Looking at the following scenario,

object->next => A (removed)
A->next => B (removed)

As object->next is pointing to A, A must still be allocated and not freed
yet. Now if B is also removed, there are 2 possible case.

1) B is removed from the list after the removal of A. In that case, it is
not possible that A is allocated, but B is freed.

2) B is removed before A. A->next can't pointed to B when it is being
removed. Due to weak memory ordering, it is possible that another cpu can
see A->next still pointing to B. In that case, I believe that it is still
within the grace period where neither A or B is freed.

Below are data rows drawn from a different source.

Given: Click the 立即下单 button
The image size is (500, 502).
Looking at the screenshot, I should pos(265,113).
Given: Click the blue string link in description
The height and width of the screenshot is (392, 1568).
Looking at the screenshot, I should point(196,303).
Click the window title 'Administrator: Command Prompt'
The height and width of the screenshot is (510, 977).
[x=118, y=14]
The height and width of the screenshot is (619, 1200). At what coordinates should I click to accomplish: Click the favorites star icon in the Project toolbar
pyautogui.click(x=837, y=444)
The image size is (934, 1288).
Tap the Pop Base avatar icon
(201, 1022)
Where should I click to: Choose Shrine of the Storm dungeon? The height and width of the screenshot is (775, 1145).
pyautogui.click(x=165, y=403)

In fact, it is no different from a regular scanning of the object list
without ever called cond_resched().
More like thinking out loud:

The lockless RCU loop relies on object->next->next being valid within
the grace period (A not freed). Due to weak memory ordering, the looping
CPU may not observe the object->next update (removal of A) by another
CPU, so it continues to loop over it. But since we do an
rcu_read_unlock() in the middle of the loop, I don't think these
assumptions are still valid, so A may be freed.

What we need is that object->next reading for the following iteration
either sees the updated object->next (B) or it sees A but the latter
still around. I think this holds with the proposed
kmemleak_cond_resched() since we now start a new grace period with
rcu_read_lock() followed by taking and releasing kmemleak_lock. The
latter would give us the memory ordering required since removing object
A from the list does take the lock.

So yeah, you are probably right, I just find it hard to get my head
around ;). I still think it would be simpler with a single kmemleak_lock
(no object->lock) but that's more involved than a simple fix.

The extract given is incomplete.